Brand-level concerns specific to Minisforum that this review will not paper over:

  • The UM790 Pro shipped dead motherboards in identifiable batches across 2023–2024, with the July 2023 batch being the most-documented cluster — RMAs were inconsistent, and warranty turnaround times stretched well past the published SLA in a non-trivial number of cases.
  • The MS-01 has a documented history of VRM fires and thermal paste application defects from the factory. The pattern of “user opens unit, applies their own paste, temperatures drop 15–20 °C” repeats across reviewer threads and reseller forums.
  • The NAB9 had a capacitor recall that was handled inconsistently across regions — North American owners received different remediation than EU buyers.
  • BIOS updates have bricked units across multiple SKUs (documented here). The recovery path is not always documented and not always free.
  • Support response patterns across the company have been unresponsive enough to warrant their own writeup. The 3-year warranty is only as good as the company’s willingness to honor it.
  • Chassis warranty denials have been contradictory across cases — same defect, same brand, different outcomes (documented here). EU buyers should additionally be aware of warranty depreciation fees that other brands do not apply.

None of these incidents are specific to the AI X1 Pro-370. All of them are specific to the company that builds the AI X1 Pro-370. A buyer choosing this unit is implicitly accepting that, if something goes wrong, the support experience may be the one documented in the articles above.

Verdict — we do not recommend

The AI X1 Pro-370 is, in pure spec-sheet terms, a very good mini PC. The Zen 5 silicon is genuine, the OCuLink is genuinely useful, the internal PSU is genuinely refined, and Cinebench scores genuinely lead the category.

We still do not recommend buying it. Three reasons:

  1. The Beelink SER9 HX370 ships the same Ryzen AI 9 HX 370 chip in a smaller chassis with comparable specs at roughly the same price, with a support track record that is, while imperfect, materially better-documented and more responsive than Minisforum’s.
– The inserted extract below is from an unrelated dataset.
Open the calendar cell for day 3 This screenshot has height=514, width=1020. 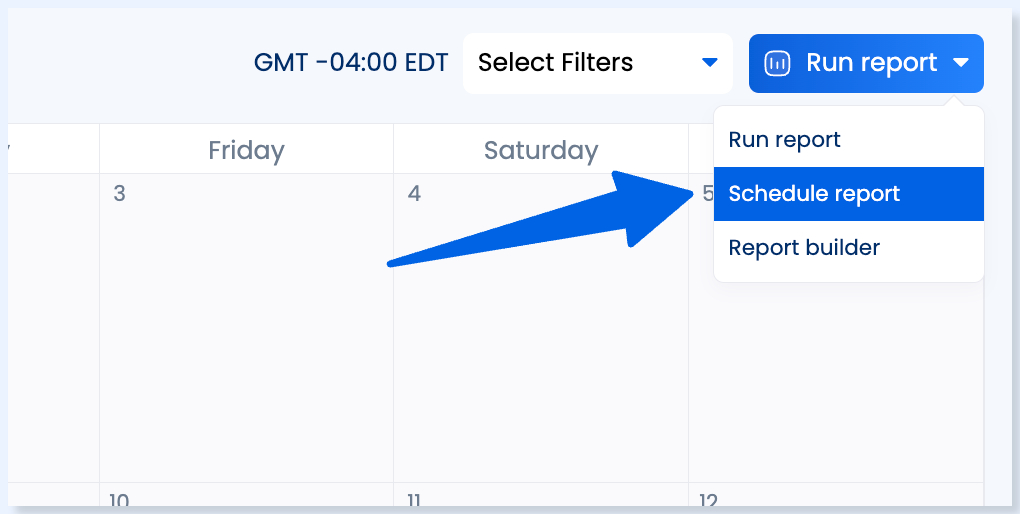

For the local-LLM and 1080p-gaming buyer, that is the unit to put on the short list. Our review: forthcoming.

  2. The Geekom A8 Max sits one CPU generation behind (Ryzen 9 8945HS) but at $580–$725 with a 3-year warranty Geekom has honored consistently across the markets we have reviewer evidence for. For the office-and-light-AI buyer who does not need Zen 5 specifically, the A8 Max is the safer purchase. Our Geekom A8 Max review.
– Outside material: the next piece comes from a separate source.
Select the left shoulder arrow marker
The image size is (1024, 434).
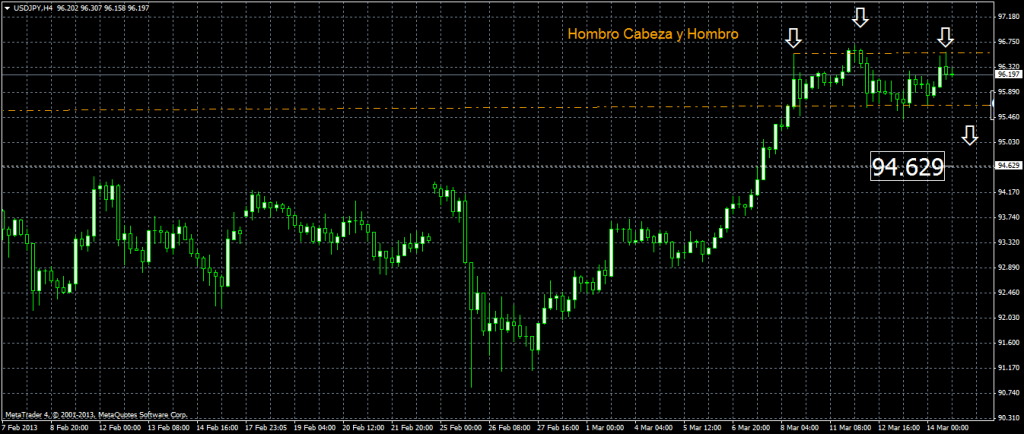793,38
  3. The premium you pay for the AI X1 Pro-370 over those alternatives buys you Zen 5 cores and OCuLink — both real upgrades — but also buys you Minisforum’s post-sale support, which is the part of mini PC ownership the spec sheet does not show. The reliability tax is not theoretical. It is documented in the articles linked in the section above.
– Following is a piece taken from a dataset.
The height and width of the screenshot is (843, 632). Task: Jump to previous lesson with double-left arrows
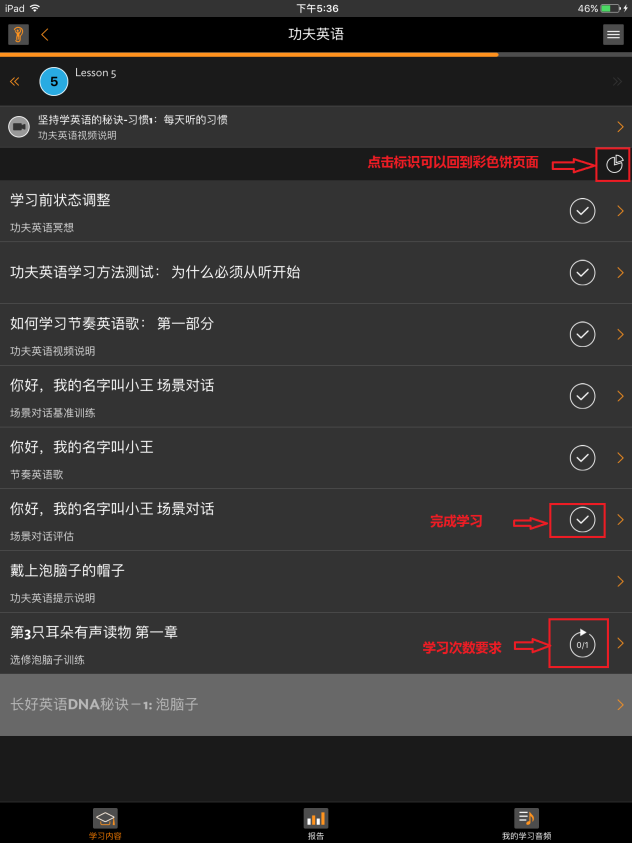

If you have a specific workflow that genuinely requires Zen 5 + OCuLink + 128 GB unified memory and you have a strong stomach for self-supporting the device, the AI X1 Pro-370 is the unit that ships that combination first. For everyone else, the alternatives win on the metric that matters most over a three-year ownership window: the company on the other end of the warranty email.

The AI X1 Pro-370 is a strong mini PC. It is not a strong purchase.